§ **What the exercise asks**
From the entries below, reproduce exactly the line containing "School of Communication (33, 498)", the line containing "Peace, Justice and Conflict Studies (46, 431)", and every line in between, with nothing added.

[Data entries]
========================================================================
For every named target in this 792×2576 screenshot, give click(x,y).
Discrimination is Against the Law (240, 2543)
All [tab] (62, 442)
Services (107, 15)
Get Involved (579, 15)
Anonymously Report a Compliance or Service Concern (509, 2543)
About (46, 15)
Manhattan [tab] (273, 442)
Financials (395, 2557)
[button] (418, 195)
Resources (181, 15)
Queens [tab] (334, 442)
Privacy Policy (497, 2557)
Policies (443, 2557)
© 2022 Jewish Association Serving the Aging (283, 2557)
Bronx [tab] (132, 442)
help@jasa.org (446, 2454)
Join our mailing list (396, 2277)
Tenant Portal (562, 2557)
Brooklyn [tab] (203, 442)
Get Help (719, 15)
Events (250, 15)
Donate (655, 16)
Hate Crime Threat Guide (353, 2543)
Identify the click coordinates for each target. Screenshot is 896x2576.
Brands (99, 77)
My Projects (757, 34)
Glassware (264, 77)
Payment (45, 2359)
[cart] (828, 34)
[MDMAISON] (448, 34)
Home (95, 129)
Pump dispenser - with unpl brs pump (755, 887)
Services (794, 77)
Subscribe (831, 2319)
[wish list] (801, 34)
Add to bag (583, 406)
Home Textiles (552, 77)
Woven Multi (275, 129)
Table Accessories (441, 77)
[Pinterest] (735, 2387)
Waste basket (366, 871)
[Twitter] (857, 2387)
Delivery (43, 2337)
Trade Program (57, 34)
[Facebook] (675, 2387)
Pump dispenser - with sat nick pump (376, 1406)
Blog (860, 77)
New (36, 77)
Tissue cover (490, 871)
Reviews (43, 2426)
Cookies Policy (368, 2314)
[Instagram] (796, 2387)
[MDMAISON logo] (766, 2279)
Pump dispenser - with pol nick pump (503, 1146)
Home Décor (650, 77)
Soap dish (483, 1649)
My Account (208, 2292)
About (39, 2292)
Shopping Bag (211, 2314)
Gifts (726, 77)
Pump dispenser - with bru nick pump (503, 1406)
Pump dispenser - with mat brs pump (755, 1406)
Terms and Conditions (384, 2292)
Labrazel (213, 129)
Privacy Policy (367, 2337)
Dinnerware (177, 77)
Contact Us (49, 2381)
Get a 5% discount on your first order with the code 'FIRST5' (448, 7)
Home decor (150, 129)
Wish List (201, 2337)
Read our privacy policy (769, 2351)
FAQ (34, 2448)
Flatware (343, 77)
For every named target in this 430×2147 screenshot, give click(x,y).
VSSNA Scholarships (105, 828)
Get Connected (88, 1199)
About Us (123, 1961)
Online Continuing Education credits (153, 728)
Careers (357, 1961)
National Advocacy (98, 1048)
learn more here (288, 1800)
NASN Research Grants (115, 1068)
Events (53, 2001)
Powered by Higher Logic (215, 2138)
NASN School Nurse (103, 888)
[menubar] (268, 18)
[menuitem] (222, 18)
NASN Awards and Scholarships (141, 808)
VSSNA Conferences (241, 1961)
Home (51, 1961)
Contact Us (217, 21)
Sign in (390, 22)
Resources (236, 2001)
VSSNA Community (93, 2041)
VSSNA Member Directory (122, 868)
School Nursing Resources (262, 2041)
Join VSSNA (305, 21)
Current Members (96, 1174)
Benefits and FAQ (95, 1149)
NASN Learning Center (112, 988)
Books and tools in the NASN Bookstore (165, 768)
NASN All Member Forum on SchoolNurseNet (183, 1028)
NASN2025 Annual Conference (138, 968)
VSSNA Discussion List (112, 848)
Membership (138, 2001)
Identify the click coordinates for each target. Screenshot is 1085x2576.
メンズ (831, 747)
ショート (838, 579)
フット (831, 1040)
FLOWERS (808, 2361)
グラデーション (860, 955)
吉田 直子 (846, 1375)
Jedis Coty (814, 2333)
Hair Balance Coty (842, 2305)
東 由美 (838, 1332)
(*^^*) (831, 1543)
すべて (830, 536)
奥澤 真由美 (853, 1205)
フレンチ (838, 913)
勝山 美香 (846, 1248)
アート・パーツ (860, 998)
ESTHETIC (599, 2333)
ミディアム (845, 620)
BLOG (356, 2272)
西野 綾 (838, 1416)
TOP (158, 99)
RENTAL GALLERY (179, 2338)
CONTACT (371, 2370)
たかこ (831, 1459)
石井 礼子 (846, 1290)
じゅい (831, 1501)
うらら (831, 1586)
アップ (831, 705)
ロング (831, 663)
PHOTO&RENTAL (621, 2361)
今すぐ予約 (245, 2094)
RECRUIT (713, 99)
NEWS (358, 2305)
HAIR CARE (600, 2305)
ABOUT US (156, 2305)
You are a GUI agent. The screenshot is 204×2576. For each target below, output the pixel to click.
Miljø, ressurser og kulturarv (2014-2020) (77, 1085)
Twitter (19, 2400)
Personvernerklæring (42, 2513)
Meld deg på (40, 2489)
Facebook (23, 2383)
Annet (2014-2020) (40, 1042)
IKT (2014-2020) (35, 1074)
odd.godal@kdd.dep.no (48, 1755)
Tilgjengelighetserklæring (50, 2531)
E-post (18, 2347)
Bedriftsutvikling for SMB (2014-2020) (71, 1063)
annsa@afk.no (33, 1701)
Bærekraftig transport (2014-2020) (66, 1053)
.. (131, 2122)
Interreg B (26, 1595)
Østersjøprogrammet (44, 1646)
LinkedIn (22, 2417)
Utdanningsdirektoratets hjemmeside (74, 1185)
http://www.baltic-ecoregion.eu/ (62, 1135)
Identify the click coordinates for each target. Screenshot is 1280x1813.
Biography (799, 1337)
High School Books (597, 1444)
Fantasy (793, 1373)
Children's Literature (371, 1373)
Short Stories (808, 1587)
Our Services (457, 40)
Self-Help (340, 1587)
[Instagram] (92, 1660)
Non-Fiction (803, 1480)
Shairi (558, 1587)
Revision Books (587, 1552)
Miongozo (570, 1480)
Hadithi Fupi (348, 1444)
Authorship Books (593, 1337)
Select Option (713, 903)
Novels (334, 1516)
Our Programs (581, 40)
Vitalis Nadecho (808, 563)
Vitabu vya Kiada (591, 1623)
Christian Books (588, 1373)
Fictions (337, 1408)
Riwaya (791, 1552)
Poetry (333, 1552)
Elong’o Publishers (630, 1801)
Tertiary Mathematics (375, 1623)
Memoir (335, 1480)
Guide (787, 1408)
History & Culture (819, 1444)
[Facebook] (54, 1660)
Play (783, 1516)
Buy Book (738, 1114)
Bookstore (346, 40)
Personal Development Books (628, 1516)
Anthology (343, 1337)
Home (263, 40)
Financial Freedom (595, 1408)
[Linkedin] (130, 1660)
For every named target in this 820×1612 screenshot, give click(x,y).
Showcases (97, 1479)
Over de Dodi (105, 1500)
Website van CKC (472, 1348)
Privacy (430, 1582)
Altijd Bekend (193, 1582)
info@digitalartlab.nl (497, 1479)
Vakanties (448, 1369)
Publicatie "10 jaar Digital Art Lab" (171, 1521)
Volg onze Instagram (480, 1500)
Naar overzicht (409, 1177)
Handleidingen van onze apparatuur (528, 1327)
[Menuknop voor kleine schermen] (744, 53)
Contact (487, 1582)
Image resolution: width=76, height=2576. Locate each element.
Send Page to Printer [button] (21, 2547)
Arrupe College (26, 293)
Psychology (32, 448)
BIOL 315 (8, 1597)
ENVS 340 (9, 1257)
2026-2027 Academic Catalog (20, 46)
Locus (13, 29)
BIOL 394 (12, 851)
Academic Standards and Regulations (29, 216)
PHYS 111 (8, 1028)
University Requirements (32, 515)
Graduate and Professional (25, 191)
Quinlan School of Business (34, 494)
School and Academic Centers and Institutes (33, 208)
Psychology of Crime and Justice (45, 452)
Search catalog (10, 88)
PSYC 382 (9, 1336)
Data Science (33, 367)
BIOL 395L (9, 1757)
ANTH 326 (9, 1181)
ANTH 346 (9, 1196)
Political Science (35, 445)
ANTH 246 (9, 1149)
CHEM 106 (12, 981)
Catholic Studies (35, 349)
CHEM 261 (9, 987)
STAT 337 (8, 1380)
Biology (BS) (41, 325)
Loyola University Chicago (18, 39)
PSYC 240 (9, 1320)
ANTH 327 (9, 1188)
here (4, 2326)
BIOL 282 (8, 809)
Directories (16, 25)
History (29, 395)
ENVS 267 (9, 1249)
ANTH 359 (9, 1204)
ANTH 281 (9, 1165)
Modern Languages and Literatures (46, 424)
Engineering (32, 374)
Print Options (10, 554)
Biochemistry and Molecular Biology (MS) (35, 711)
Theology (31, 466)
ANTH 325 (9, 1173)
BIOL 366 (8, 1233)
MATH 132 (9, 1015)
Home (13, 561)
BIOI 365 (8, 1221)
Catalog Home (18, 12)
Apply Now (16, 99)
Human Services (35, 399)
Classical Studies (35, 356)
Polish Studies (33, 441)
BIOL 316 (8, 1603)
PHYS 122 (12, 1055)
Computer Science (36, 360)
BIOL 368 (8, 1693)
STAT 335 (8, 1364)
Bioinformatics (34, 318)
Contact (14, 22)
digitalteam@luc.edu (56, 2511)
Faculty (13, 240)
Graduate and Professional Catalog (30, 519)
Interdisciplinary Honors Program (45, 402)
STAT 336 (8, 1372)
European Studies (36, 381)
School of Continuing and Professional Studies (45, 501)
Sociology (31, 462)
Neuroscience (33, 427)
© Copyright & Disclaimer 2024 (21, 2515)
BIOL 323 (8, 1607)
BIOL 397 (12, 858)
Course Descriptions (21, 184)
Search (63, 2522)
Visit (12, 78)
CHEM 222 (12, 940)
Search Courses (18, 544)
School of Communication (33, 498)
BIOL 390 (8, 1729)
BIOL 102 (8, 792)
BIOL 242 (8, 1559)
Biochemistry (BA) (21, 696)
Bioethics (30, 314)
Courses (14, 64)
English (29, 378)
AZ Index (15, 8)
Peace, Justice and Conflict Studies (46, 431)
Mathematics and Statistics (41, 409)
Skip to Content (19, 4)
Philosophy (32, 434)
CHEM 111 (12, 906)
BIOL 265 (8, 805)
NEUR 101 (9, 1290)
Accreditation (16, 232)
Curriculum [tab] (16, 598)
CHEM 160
========================================================================
§ **The answer**
School of Communication (33, 498)
BIOL 390 (8, 1729)
BIOL 102 (8, 792)
BIOL 242 (8, 1559)
Biochemistry (BA) (21, 696)
Bioethics (30, 314)
Courses (14, 64)
English (29, 378)
AZ Index (15, 8)
Peace, Justice and Conflict Studies (46, 431)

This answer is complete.